The point is clear. Should I list other movies for you GOLD TRUMPET? Would that make it better? I've been on this board and the last one since the nearly the beginning. I've made many posts and seen others post only to have some sort of sarcastic or negative comment posted immediately. I think there there are others who would agree with me.

And what would make it a throwaway observation? Your opinion?
It's like, how much more black could this be? And the answer is none. None more black.

Gold Trumpet

Yes, there are people who do make sarcastic posts, but when I made the original reply, I was sincerely interested in if you had something more to say because I find it fascinating that Inglorious Basterds went from being revered on the board to attacked by a lot of people. I want some of the original applauders (besides Alexandro) to come to the film's defense and make comment, but it looks like a lot of people are just shutting up. I find that interesting.

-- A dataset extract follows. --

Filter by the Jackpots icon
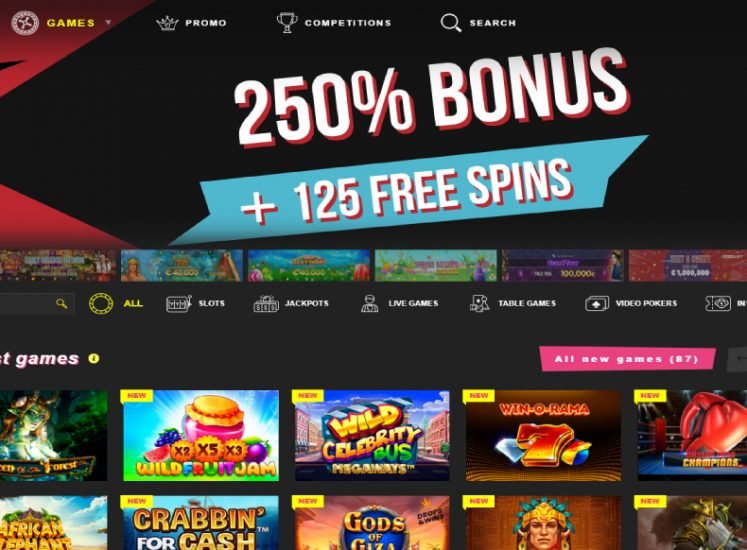The height and width of the screenshot is (550, 747). coord(266,304)
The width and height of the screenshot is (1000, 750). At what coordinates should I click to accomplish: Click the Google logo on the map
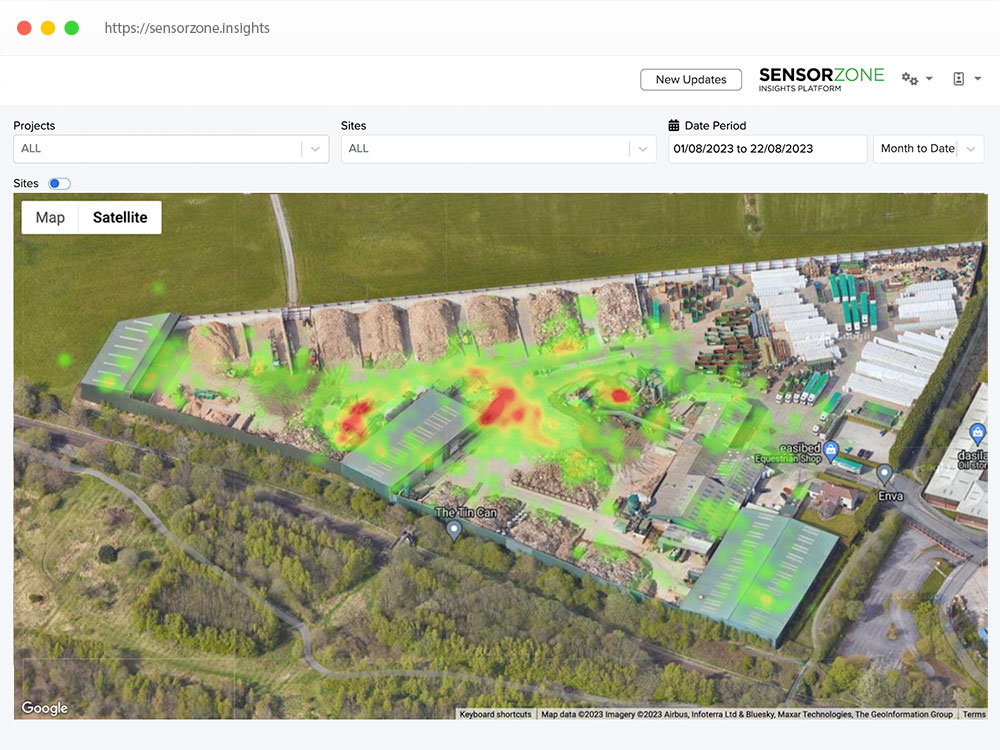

The second reply was more sarcastic, but it's because I remembered it was you and I just don't like you. Remember who attacked who personally first, douche. Play the victim card to someone else. And yes, your comment turned out to just be dumb.

Derek

I'm sorry I hurt your feelings.
It's like, how much more black could this be? And the answer is none. None more black.

Gold Trumpet

Quote from: Derek on January 14, 2010, 09:09:05 PM
I'm sorry I hurt your feelings.

Haha, did I say that or even imply it? All that I implied is that I have no misgivings in my post.

Derek

Ah well, I'm flattered you remembered me, even if I can't recall what for.

Douche is a little strong though.
It's like, how much more black could this be? And the answer is none. None more black.